Utah Identity Theft Laws

The state of Utah includes various laws regarding identity fraud and the protection of personal information. It is essential for all consumers and businesses to do their part to ensure this data is safe and protected from criminals. People looking to steal the personal identifying information of others will do it any way they can, whether it is directly from the individual, through a business database, or otherwise. Both home and business security are vital for keeping this information safe.

utah identity theft laws

Utah Laws

Identity Fraud - 76-6-1102

Intentionally using the personal information of another is known in the state of Utah as identity fraud. Attempting to gain employment, goods, credit, records, or cash while using this information is further punishable by the state of law. It is a third degree felony to use this information, no the matter the intent. Obtaining a goods, credit, or money in the amount of $5,000 or more earns the perpetrator a second degree felony charge. A minimum of one year in prison will be spent, and up to $10,000 paid. The offender will also have to pay restitution to the victim.

Suspected Misuse of Personal Identifying Information - 35A-4-312.5

Suspected misuse of personal identifying information mainly refers to the use of someone else’s social security number. Some will use the information in order to gain employment. This could mean there are two people using the same number in order to work. Children under the age of 16 have never worked, making their social security numbers easier for someone to use. Once reported wages under the number exceed $1,000, the suspicion of misuse will come to light. It will then be reported to law enforcement so an investigation will begin. A crime of identity fraud may be charged.
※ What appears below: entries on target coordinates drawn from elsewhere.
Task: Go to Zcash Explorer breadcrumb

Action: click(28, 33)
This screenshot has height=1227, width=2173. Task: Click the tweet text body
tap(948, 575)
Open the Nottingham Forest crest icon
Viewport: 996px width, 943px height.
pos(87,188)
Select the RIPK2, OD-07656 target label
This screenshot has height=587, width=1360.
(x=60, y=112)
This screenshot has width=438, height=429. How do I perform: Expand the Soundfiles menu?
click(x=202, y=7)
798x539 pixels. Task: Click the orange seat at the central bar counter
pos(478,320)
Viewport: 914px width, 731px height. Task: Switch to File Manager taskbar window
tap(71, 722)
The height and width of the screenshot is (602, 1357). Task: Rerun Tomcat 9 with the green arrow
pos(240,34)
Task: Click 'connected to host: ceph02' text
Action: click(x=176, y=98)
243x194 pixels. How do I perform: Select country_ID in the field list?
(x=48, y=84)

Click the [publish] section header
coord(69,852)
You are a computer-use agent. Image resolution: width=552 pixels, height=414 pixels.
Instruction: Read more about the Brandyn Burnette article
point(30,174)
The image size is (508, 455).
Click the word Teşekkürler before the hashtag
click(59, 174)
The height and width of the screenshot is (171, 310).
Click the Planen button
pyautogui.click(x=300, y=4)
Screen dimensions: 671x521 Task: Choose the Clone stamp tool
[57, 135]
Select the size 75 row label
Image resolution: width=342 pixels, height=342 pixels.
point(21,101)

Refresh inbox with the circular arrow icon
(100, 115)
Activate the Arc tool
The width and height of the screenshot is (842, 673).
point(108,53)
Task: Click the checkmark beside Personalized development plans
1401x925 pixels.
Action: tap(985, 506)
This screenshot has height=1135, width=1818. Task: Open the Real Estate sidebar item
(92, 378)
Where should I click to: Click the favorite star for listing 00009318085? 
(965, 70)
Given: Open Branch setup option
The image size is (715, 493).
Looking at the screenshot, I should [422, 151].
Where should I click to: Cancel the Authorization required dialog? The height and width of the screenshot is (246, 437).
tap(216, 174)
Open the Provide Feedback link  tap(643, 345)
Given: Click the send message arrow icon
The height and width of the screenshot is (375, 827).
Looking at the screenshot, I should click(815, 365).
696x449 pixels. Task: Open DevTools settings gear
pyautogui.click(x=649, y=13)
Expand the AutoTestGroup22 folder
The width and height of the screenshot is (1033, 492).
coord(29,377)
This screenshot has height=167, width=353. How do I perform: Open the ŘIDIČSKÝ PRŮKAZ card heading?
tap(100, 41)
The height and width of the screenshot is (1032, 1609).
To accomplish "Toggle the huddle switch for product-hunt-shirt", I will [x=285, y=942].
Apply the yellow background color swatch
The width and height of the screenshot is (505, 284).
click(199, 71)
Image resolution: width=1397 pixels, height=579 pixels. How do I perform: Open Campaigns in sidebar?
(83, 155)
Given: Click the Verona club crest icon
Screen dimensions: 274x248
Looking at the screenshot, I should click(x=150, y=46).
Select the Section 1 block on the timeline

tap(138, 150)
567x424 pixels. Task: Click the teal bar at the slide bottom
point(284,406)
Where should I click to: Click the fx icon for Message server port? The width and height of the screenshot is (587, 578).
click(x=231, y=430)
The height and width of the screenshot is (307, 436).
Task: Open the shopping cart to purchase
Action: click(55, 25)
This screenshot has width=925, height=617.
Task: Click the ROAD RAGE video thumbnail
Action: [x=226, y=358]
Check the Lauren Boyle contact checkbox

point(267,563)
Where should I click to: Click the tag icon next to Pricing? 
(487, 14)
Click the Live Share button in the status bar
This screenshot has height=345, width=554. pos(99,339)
Protection of Personal Information - 13-42-201

Any individual that conducts business in the state of Utah must vow to protect the personal information of all customers and employees. This includes implementing safety procedures that will keep sensitive information from being breached. No information shall be collected or maintained if there is not a proper procedure in place to protect it. Once the information is no longer needed, the business owner must ensure it is erased from the system, and all paper files are shredded.

Disclosure of System Security Breach - 13-42-202

A security breach may occur even with the most advanced security system in place. If it does, it is important that the company responsible for maintaining any personal information informs the people to whom the information belongs. Written notice should be given to all individuals who have their data in the system, especially if it contains more than just a name and address. The notification should also include disclosing the breach to news agencies and listing the details on the company’s website. This can help reach more people in a timely manner.

Phishing - 76-10-1801(f)

Using a computer in order to obtain personal information is known as phishing. This is typically done through a false website or via email. The perpetrator will send an email to a consumer claiming to being a business that requires personal information. Many people fall for the scam, and send their information without hesitation. Another method is to link consumers to a false website that requires users to create an account or enter information when they make a purchase. Their data is then collected from there. Even obtaining the electronic signature of another person is a crime under this law, let alone their payment card information, PIN number, social security number, and driver’s license details. This is a second degree felony offense.

Financial Transaction Cards - 76-6-506.3

Acquiring a financial transaction card that belongs to another person is a third degree felony in Utah. It can earn the offender a maximum prison term of five years. Associated fines of $5,000 may also be applied. Not only using the card, but also selling it to someone else are both considered under this law. The charge is given whether or not the card is expired or active. Selling only the card information, such as the pin number, card number, or CVV is also unlawful.

Driver’s Licenses - 53-3-229

Using a fraudulent driver’s license in order to acquire services is prohibited by Utah state law. It will earn the perpetrator a third degree felony charge, and up to five years in prison. Any employee of the Driver License Bureau that provides identification to someone that does not rightfully obtain it is committing a Class A misdemeanor. This could earn them a year in the county jail, along with a $2,500 fine. A person that then uses this ID in order to purchase alcohol also commits a Class A misdemeanor crime, and faces the same sentence. Lending an acquaintance a driver’s license so they can use it to receive goods or services is a Class C misdemeanor offense. The person who lent the ID may spend 90 days in jail, and have to pay $750 to the state.


The state of Utah does its best to keep updated information regarding identity fraud that consumers can use as resources when they experience the crime.

Idtheft.utah.gov: Utah offers its own identity theft solution website. The site discusses resources to contact in the event of an identity fraud situation, as well as provides details of scams and alerts in the area.

Attorneygeneral.utah.gov: The State of Utah Office of the Attorney General focuses on victim advocacy. A section devoted to victims’ rights and discussing appropriate steps for court hearings in a criminal case is included on the website.

Theiacp.org: The International Association of Chiefs of Police has information regarding identity theft in each state. The state of Utah ranks 31 in the state for the number of complaints of identity fraud.

Defenselawutah.com: Victims wishing to look into the legal proceedings for an identity fraud case can speak to a lawyer. An overview of the related laws and punishments for each are included on their website.